Mardi 22 novembre, dans le cadre de l’examen du budget pour 2012, la nouvelle majorité sénatoriale a marqué encore une fois sa différence par rapport à la politique du Gouvernement en matière d’immigration, d’asile et d’intégration en supprimant deux dispositions injustes et budgétairement inutiles.

Tout d’abord, je me félicite de la suppression des dispositions qui prévoyaient d’augmenter très sensiblement le montant du droit de timbre dont doivent s’acquitter les étrangers qui font une demande d’admission au séjour pour motifs professionnels. Actuellement fixé à 70 euros, le gouvernement souhaitait fixer ce montant entre 200 et 385 euros.
La suppression du régime fiscal avantageux applicable à l’immigration professionnelle est inopportune car elle générera des gains budgétaires très faibles (4,05 millions d’euros par an). En revanche, elle aura indubitablement une incidence négative sur de nombreux migrants, qui seront dissuadés de chercher un emploi en France ce qui est sans doute un but inavoué de cette mesure.
M Guéant, offre ici une nouvelle preuve de sa volonté de réduire l’immigration légale malgré l’incohérence par rapport au dogme de l’« immigration choisie » prônée jusqu’à présent par la droite.
Pour ma part, je pense que la réduction de l’immigration professionnelle relève du non-sens économique. L’économie française, d’ici à 2040, aura besoin d’une main-d’œuvre étrangère afin de compenser les effets du vieillissement de la population, de permettre à notre économie de conserver sa capacité d’innovation et pérenniser notre système de protection sociale.
Les travailleurs étrangers constituent une source de richesse. Ils participent activement au développement économique de notre pays en facilitant la pénétration des marchés étrangers. Il n’est pas raisonnable de se priver de ces forces vives dans le contexte de crise actuel.

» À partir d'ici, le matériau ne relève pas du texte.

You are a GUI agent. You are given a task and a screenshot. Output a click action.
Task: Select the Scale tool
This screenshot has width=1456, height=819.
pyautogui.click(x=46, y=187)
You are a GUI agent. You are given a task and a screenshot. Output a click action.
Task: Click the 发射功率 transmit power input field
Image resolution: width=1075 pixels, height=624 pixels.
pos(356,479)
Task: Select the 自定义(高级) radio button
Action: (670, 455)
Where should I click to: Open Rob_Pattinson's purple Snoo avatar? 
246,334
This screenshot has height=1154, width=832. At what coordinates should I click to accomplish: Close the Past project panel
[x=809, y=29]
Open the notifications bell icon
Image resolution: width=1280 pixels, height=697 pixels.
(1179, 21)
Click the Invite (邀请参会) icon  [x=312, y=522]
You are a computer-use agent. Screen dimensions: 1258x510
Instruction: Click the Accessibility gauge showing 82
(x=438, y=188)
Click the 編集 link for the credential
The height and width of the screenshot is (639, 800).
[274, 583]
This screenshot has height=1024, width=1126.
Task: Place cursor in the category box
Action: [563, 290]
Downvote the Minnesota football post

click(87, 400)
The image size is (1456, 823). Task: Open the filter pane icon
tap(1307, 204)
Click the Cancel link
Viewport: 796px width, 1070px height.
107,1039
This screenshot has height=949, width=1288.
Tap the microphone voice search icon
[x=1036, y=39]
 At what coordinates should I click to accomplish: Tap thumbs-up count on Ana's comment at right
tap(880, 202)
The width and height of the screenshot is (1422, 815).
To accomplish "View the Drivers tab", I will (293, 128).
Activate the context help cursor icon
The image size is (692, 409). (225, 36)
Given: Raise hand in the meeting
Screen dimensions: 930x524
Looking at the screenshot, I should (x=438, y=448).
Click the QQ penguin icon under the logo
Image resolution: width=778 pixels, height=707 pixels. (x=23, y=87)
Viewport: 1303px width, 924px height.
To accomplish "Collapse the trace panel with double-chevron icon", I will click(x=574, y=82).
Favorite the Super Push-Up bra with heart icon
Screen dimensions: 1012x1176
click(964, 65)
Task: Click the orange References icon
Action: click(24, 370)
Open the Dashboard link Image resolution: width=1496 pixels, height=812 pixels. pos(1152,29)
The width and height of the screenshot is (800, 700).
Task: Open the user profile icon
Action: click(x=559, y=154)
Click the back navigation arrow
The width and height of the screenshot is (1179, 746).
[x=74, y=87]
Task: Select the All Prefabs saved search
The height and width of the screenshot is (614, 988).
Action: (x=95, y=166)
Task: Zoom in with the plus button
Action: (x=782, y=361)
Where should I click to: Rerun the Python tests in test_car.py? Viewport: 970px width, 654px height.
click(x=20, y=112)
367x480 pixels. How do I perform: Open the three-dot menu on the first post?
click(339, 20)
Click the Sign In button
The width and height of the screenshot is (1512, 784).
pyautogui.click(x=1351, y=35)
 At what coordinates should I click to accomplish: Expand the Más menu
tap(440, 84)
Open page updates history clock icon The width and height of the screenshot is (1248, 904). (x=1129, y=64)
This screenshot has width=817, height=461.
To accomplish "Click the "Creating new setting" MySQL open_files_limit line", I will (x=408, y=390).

Mais ce n’est pas tout ! L’adoption d’un amendement que j’avais déposé a permis la suppression de la taxe de 30 euros dont doivent s’acquitter les personnes se proposant d’accueillir des étrangers dans le cadre de visite privée. Cette taxe d’accueil, dont le montant a fluctué de 15 à 45 euros au fil des ans et au gré des lois de finance, est bien sur perçue et son produit versé à l’Office français de l’immigration et de l’intégration (OFII) même si l’attestation d’accueil est finalement refusée.
Je dénonce cette taxe car elle s’apparente à un gadget fiscal tant son rendement est faible (12 millions d’euros en 2010). Je dénonce cette taxe car il n’est pas acceptable de faire supporter par les personnes souhaitant héberger des étrangers la baisse de 7,6% de la subvention pour charges de service public que l’Etat verse chaque année à l’OFII. Je me réjouis donc de sa suppression.

Le Sénat de Gauche a su imposer sa marque aux choix budgétaires du gouvernement en matière d’immigration. Espérons que la majorité UMP de l’Assemblée nationale ne supprimera pas les avancées obtenues par la Chambre Haute du Parlement.